#### Written instruction:
Copy out every line word for word, from the line with "Where should I click to: Enable" to the line with "will click(x=872, y=426).", and nothing else.

>> Begin Extracted material

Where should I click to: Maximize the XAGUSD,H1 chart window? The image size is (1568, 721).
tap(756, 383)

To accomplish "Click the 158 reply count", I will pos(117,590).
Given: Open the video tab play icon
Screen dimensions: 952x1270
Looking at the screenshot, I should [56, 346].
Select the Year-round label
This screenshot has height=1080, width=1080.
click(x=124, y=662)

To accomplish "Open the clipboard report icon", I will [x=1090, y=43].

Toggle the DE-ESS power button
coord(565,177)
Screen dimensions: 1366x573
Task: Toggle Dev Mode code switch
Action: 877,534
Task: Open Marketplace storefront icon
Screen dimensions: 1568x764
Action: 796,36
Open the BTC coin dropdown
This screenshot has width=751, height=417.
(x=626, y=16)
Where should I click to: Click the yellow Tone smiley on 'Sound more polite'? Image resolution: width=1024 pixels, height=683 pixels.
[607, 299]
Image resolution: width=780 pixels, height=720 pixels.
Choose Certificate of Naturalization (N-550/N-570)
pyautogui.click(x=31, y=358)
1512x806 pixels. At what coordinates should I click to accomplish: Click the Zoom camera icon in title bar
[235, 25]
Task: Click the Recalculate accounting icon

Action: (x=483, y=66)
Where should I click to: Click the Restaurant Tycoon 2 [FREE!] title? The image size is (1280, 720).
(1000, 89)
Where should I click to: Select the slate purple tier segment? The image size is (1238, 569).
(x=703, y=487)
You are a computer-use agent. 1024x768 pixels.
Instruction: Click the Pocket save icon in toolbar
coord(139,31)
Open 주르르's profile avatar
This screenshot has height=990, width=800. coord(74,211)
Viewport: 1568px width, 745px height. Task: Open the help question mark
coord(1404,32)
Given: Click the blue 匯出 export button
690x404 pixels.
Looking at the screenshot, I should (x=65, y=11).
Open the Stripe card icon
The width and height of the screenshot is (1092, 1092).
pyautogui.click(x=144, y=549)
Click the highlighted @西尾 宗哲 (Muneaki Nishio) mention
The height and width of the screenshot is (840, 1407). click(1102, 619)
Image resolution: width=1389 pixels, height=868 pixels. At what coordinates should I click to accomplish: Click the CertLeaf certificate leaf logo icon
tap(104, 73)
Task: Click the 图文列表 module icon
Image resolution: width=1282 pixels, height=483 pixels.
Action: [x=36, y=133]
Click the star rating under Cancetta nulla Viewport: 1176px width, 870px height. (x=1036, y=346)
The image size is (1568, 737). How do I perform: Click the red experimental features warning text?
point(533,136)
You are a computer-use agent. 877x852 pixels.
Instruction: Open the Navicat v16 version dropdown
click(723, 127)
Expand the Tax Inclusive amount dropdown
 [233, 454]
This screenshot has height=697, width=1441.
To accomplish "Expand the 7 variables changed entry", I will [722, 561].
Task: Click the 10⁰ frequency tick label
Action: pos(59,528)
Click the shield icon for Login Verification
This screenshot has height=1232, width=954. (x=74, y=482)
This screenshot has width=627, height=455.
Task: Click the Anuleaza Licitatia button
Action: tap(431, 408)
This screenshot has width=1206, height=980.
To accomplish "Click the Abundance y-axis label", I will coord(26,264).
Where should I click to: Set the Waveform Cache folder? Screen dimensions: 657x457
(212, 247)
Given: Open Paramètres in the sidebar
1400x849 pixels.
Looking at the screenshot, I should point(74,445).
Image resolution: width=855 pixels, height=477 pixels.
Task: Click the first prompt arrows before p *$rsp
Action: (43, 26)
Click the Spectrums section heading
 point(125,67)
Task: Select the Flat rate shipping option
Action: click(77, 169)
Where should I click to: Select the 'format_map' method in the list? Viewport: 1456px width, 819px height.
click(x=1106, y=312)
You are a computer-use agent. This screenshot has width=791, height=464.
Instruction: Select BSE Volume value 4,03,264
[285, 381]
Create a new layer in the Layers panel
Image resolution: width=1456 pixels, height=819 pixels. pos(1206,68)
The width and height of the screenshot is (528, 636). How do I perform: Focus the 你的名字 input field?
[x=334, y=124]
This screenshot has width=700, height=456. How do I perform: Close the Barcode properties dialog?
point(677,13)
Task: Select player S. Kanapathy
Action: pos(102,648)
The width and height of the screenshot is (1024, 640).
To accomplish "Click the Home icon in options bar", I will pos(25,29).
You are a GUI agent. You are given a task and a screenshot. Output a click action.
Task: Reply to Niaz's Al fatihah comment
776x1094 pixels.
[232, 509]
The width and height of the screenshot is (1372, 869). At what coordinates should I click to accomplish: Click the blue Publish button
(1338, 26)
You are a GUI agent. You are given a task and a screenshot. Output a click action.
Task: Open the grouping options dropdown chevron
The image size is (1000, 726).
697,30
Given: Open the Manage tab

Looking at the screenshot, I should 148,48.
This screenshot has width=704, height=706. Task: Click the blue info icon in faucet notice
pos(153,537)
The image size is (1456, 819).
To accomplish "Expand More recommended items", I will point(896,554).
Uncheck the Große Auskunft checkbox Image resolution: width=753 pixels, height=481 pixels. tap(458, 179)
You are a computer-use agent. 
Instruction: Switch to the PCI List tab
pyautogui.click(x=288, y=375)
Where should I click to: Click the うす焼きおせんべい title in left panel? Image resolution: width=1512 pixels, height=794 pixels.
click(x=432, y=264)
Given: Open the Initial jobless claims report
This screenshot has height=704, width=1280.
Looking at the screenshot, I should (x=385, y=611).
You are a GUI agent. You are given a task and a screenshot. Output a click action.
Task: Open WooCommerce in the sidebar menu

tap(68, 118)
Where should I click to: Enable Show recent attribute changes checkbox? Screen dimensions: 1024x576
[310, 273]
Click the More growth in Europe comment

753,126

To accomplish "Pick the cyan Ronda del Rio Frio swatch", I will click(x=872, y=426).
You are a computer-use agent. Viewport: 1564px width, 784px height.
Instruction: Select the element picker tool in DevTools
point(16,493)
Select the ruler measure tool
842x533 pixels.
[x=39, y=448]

>> End Extracted material

#### Response to the task:
Where should I click to: Enable Show recent attribute changes checkbox? Screen dimensions: 1024x576
[310, 273]
Click the More growth in Europe comment

753,126

To accomplish "Pick the cyan Ronda del Rio Frio swatch", I will click(x=872, y=426).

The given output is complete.